What this task involves
Retype, exactly and with nothing added, the lines from the one showing "Collapse the App Scope section" through the final line of the material. Omit pictures.

━━━━━━━━━━━━━━━━━━━━━━━━━━━━━━

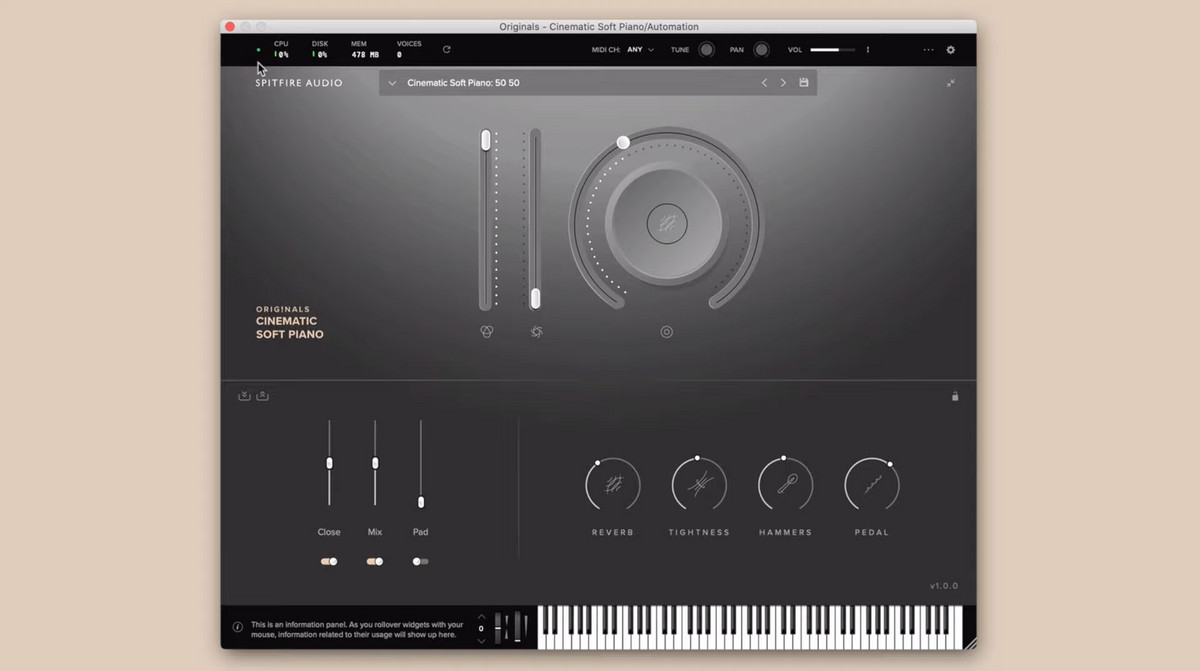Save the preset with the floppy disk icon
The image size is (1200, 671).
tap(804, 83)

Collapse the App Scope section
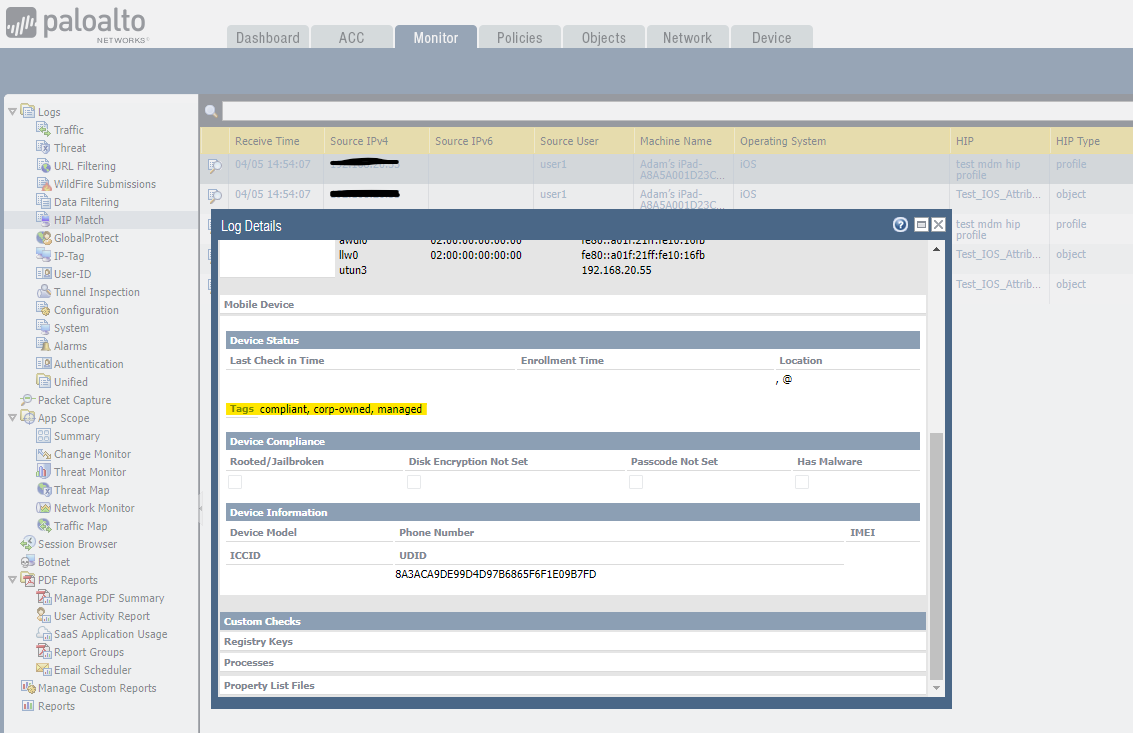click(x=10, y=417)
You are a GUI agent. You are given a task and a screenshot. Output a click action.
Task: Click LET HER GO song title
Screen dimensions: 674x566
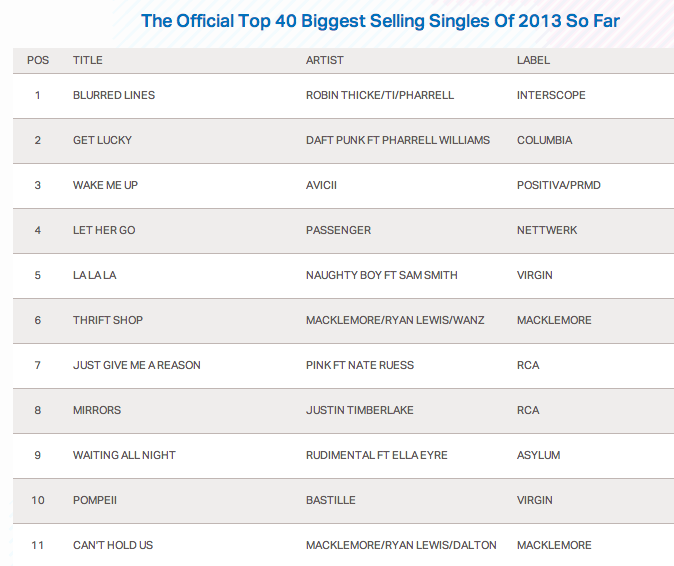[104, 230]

━━━━━━━━━━━━━━━━━━━━━━━━━━━━━━

Your response
Collapse the App Scope section
click(x=10, y=417)
You are a GUI agent. You are given a task and a screenshot. Output a click action.
Task: Click LET HER GO song title
Screen dimensions: 674x566
[104, 230]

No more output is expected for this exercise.